TEXT EXCERPT
*** Begin section ***

The superficial cervical plexus originates from the ventral rami of nerve roots C2 to C4. These nerve roots contribute to the sensory innervation of the skin and superficial structures of regions such as the auricle of the ear, acromioclavicular joint, clavicle, and anterolateral neck.[1] Notably, these branches emerge at a midpoint along the posterior border of the sternocleidomastoid muscle (SCM), precisely at the level corresponding to the thyroid cartilage notch. Converging from these roots, the plexus forms 4 terminal branches: the lesser occipital, greater auricular, transverse cervical, and supraclavicular nerves, all exiting from behind the posterior border of the SCM. While it is often possible to visualize the plexus as a collection of hypoechoic oval structures situated deep or lateral to the posterior border of the SCM, this presentation may not always be evident. The primary objective of this block is to facilitate the precise deposition of a local anesthetic near the sensory branches arising from nerve roots C2, C3, and C4. This task is particularly challenging because the SCM forms a protective "roof" over these nerve roots.

Deep Cervical Plexus Block

The following are the 3 landmarks identified to perform a deep CPB:

  • Mastoid process
  • Chassaignac tubercle (the transverse process of the sixth cervical vertebra)

*** End section ***

SUPPLIED DATA

*** Begin section ***

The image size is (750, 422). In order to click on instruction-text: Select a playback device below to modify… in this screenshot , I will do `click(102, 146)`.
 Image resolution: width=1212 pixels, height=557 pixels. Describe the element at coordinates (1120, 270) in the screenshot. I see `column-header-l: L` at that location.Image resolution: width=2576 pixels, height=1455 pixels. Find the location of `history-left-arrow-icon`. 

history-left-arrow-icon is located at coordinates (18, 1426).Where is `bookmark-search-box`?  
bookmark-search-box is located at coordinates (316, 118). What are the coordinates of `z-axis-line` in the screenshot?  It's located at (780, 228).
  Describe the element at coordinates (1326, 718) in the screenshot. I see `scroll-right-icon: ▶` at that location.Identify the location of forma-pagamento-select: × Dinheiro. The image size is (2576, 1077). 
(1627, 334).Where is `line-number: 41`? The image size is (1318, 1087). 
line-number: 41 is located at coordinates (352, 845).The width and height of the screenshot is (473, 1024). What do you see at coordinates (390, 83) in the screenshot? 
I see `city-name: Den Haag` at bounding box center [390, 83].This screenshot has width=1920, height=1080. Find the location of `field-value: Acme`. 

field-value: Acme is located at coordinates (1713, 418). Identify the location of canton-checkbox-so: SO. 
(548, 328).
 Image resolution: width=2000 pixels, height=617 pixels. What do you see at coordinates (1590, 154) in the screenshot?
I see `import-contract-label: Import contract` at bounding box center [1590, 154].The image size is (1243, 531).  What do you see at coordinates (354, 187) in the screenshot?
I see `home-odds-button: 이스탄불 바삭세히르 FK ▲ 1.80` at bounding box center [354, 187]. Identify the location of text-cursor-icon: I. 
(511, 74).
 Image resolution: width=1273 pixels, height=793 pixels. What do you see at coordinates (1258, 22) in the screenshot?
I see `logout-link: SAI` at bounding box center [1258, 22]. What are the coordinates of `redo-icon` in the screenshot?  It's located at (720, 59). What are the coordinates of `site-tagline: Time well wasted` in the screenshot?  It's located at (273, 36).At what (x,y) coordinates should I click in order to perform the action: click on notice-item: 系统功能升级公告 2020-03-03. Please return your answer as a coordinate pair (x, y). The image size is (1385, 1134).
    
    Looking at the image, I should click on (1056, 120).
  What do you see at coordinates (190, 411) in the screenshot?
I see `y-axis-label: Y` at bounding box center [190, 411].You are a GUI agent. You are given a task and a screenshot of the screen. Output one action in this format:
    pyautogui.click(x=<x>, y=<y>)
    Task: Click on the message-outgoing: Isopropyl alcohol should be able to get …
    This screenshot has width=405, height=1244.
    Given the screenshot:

*** End section ***

LIST OF TASKS
1. Retype the passage of the cervical plexus excerpt from "The following are" to "sixth cervical vertebra)".
2. Continue the excerpt on the cervical plexus block from the point at which it stops.

WRITTEN RESPONSES
1.
The following are the 3 landmarks identified to perform a deep CPB:

  • Mastoid process
  • Chassaignac tubercle (the transverse process of the sixth cervical vertebra)

2.
  • The posterior border of the SCM

To estimate the line of needle insertion that overlies the transverse processes, the mastoid process (MP) and the Chassaignac tubercle, the transverse process of the sixth cervical vertebra (C6), are identified and marked (see Image. Mastoid Process). The transverse process of C6 is usually easily palpated behind the clavicular head of the SCM at the level just below the cricoid cartilage. Next, a line is drawn connecting the MP to the Chassaignac tubercle. Once this line is drawn, label the insertion sites over the C2, C3, and C4 transverse processes located on the MP–C6 line 2 cm, 4 cm, and 6 cm, respectively, caudal to the mastoid process.

Superficial Cervical Plexus Block

A line extending from the MP to C6 is drawn as described above. The site of needle insertion is marked at the midpoint of this line. This is where the branches of the superficial cervical plexus emerge from behind the posterior border of the SCM (see Image. Cervical Plexus Block Probe Placement).

Indications

The CPB is pivotal in delivering anesthesia and analgesia to the head and neck region, with its application contingent upon the specific surgical context. The CPB encompasses distinct depths, eg, deep, intermediate, and superficial, each catering to various branches of the cervical plexus. Depending on the surgical procedure, the plexus can be targeted at either a superficial or deep level or occasionally both. The superficial branches of the plexus are responsible for innervating the skin and superficial structures of the head, neck, and shoulder. In contrast, the deep branches extend their innervation to the muscles in the deep anterior neck and even the diaphragm.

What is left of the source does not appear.